+++ Text provided +++
Rep. Lauren Boebert Paid Rent, Utilities with Campaign Funds
“This is the entire problem—she’s a failed businessperson and she’s using her campaign funds to paper it over,” says the Denver Post’s Ian Silverii on Rep. Boebert spending campaign money on her “failing” restaurant Shooters Grill.

“Of the nearly 200 different countries on the face of the earth, precisely one of them has an elected leader who publicly identifies as a western-style conservative.
His name is Victor Orban, he’s the prime minister of Hungary.
What does Victor Orban believe?
Just a few years ago his views would have seemed moderate and conventional.
He thinks families are more important than banks.
He believes countries need borders.
For saying these things out loud, Orban has been vilified.”Ooh they’re ‘so mad’ at Victor Orban.
Last month, Tucker Carlson Fox News host and, uh, heir to a frozen dinner company fortune, took a fieldtrip to, of all places, Hungary.
He spent the week there broadcasting from the capital city of Budapest and, like you just saw, lavishing praise on the country’s Prime Minister, a man named Victor Orban.
Orban has been in power for over a decade. He has positioned himself as a right-wing populist.
He loves families, not banks. A man of the people, railing against those liberal elites and the media and the greedy bankers.
He’s bragged about building a quote “illiberal state” and widely seen as a well-aspiring dictator and a strong man.
It’s rhetoric that sounds all too familiar, but the thing is, Orban is not really a man of the people.
Hate to break it to you, over the last decade, he has consolidated power and, guess what?, wealth for himself and his allies throughout his rule.
Check this out: in July, a Hungarian member of the European Parliament tweeted these photos from a Hungarian news site saying, quote, “Victor Orban has been lying about the massive construction project claimed to be his father’s agribusiness with almost no assets on paper.”
He’s building a private mansion on a former estate. A feudal lord in the making.
+++ Data extract +++
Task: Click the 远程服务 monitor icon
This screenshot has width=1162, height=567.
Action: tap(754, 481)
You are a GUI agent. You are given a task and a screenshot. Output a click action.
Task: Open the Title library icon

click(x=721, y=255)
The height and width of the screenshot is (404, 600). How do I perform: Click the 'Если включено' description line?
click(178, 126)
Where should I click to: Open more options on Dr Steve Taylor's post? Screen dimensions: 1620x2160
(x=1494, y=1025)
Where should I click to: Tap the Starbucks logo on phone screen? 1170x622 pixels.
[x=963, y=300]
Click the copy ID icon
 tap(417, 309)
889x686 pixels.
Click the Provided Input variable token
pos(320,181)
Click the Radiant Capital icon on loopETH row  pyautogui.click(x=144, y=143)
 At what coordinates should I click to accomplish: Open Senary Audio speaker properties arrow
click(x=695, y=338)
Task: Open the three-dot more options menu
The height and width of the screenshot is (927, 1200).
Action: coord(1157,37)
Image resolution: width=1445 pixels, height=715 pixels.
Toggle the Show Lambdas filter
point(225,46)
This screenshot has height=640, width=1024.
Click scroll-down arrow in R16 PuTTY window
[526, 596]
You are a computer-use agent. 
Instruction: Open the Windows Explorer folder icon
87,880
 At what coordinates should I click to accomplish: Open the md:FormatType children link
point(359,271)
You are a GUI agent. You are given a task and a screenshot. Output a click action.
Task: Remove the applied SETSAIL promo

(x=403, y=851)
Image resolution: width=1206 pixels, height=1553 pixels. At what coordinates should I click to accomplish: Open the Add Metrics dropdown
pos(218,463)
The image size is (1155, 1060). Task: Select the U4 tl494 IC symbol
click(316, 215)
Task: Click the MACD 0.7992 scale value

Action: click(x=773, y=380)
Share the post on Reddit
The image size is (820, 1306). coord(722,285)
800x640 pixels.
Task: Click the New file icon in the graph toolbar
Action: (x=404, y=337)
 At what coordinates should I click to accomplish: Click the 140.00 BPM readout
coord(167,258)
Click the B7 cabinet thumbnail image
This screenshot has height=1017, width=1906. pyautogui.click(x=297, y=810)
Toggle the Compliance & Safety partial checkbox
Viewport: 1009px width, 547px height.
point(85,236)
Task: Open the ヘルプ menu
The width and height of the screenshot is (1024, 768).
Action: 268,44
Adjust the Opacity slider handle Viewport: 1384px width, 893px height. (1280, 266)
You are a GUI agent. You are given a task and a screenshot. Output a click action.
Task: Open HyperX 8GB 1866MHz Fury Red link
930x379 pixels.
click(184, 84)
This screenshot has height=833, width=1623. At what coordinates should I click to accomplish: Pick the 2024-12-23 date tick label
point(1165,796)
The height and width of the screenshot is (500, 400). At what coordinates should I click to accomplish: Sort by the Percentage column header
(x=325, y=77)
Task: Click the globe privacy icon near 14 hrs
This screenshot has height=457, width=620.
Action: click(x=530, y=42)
+++
What you will do:
- A) In the text on Boebert and Orban, which groups is Orban described as railing against?
- B) Write the next part of the text on Boebert and Orban, picking up after its final sentence.

Exercise answers:
- A) Liberal elites, the media, and the greedy bankers.

- B)
Orban is not publicizing this estate, there’s very little publicly available about it.
Another publication wrote late last year, quote, “Among other things, a huge underground garage and a 500-square-meter residential building is being built.”
Ah, yes. Victor Orban, the guy whose entire brand is about right-wing populism being for the working class families not banks, building a Versailles-style mansion.
But that’s a story as old as time, the populist who channels the will of the people against the evil elites also stuffing his own pockets.
One of the oldest grifts in the universe, the populist who uses populism as a cover for corruption.
Certainly something we are familiar with here in the U.S.
Take Republican congresswoman Lauren Boebert of Colorado. She owns a restaurant called Shooter’s Grill where employees are encouraged to carry firearms.
She was just elected to congress in 2020 running on an anti-COVID restrictions platform.
Now we have learned that Boebert paid rent and utility bills for her restaurant with campaign funds, which is very much in violation of federal campaign finance laws.
The new filings of the Federal Election Commission show, and this is not the first time, Boebert has misused campaign funds.
In February, the Denver Post reported Boebert paid herself more than $22,000 dollars in mileage reimbursements from her campaign account last year to justify those reimbursements, Boebert would have had to drive, get this,
38,712 miles while campaigning, despite having no publicly advertised campaign events in March, April, July, and only one in May.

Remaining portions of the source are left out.